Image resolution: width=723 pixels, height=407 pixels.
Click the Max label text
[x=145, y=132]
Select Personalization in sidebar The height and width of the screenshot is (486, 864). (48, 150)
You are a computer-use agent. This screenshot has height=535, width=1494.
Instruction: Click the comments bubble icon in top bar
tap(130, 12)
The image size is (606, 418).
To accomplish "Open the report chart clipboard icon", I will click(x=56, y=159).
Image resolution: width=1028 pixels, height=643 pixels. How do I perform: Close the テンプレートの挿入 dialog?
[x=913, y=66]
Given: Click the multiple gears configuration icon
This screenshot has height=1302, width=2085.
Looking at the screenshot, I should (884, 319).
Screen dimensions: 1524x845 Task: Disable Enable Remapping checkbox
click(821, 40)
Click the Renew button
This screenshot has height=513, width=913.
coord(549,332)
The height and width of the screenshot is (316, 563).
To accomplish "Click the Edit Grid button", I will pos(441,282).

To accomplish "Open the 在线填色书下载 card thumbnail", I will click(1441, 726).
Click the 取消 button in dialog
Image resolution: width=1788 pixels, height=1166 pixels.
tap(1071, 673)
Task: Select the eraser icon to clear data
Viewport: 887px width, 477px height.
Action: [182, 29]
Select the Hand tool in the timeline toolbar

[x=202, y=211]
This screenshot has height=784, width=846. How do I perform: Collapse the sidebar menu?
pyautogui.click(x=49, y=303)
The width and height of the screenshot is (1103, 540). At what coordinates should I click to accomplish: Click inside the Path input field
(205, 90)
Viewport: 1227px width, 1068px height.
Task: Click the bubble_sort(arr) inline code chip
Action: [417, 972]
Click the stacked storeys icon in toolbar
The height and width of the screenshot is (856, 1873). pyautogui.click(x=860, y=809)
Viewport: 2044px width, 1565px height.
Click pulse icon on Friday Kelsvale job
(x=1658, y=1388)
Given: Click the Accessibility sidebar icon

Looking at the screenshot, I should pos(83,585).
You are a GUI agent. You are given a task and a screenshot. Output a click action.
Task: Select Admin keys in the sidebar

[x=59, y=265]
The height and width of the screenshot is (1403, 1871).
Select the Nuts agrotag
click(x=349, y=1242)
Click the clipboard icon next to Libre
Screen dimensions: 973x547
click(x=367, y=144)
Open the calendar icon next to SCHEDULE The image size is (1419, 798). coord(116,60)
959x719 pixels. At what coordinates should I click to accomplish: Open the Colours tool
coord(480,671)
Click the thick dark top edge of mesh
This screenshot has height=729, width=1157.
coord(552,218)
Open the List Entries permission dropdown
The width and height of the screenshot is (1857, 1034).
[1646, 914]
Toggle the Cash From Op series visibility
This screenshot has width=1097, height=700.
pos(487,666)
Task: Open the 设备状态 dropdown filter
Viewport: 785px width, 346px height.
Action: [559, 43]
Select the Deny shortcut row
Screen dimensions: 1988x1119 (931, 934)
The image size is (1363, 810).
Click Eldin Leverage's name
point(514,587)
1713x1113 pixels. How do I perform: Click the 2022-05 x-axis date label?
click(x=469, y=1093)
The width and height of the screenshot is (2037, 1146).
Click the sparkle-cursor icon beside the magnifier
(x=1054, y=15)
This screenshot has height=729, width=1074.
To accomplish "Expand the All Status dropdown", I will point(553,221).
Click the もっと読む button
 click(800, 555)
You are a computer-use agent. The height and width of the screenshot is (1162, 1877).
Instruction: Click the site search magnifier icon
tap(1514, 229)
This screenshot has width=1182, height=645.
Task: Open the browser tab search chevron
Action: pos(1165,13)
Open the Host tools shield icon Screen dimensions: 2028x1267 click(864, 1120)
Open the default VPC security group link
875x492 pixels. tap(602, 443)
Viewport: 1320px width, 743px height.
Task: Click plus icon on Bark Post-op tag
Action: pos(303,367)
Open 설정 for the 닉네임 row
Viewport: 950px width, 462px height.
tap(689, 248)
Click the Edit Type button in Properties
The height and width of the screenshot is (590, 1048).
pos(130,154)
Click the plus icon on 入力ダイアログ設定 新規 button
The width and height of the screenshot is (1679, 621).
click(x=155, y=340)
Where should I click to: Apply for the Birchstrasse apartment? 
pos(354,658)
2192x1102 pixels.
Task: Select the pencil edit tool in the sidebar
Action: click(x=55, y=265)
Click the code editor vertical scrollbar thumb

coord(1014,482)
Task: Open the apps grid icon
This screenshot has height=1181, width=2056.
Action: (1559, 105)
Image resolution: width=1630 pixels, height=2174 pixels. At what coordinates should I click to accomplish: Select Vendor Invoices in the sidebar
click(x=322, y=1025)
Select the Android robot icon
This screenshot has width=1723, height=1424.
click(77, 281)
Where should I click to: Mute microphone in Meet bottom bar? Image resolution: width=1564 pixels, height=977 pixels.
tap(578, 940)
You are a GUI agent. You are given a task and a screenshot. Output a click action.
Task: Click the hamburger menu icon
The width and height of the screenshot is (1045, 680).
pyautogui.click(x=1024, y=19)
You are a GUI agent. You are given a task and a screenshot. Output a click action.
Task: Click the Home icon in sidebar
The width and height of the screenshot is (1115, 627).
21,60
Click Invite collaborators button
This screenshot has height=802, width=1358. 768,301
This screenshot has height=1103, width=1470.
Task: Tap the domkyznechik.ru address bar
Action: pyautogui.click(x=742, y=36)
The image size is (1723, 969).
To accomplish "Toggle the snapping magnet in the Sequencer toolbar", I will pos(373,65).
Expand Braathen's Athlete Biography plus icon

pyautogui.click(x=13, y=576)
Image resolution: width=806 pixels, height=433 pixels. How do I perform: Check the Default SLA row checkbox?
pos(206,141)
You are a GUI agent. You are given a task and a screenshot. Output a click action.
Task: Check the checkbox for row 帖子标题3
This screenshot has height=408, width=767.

## WORK REQUEST
Out of the material above, output word for word the line with "Image resolution: width=1630", the line with "The image size is (1723, 969).", and all lines between them, with nothing else.

## THE COMPLETED TASK
Image resolution: width=1630 pixels, height=2174 pixels. At what coordinates should I click to accomplish: Select Vendor Invoices in the sidebar
click(x=322, y=1025)
Select the Android robot icon
This screenshot has width=1723, height=1424.
click(77, 281)
Where should I click to: Mute microphone in Meet bottom bar? Image resolution: width=1564 pixels, height=977 pixels.
tap(578, 940)
You are a GUI agent. You are given a task and a screenshot. Output a click action.
Task: Click the hamburger menu icon
The width and height of the screenshot is (1045, 680).
pyautogui.click(x=1024, y=19)
You are a GUI agent. You are given a task and a screenshot. Output a click action.
Task: Click the Home icon in sidebar
The width and height of the screenshot is (1115, 627).
21,60
Click Invite collaborators button
This screenshot has height=802, width=1358. 768,301
This screenshot has height=1103, width=1470.
Task: Tap the domkyznechik.ru address bar
Action: pyautogui.click(x=742, y=36)
The image size is (1723, 969).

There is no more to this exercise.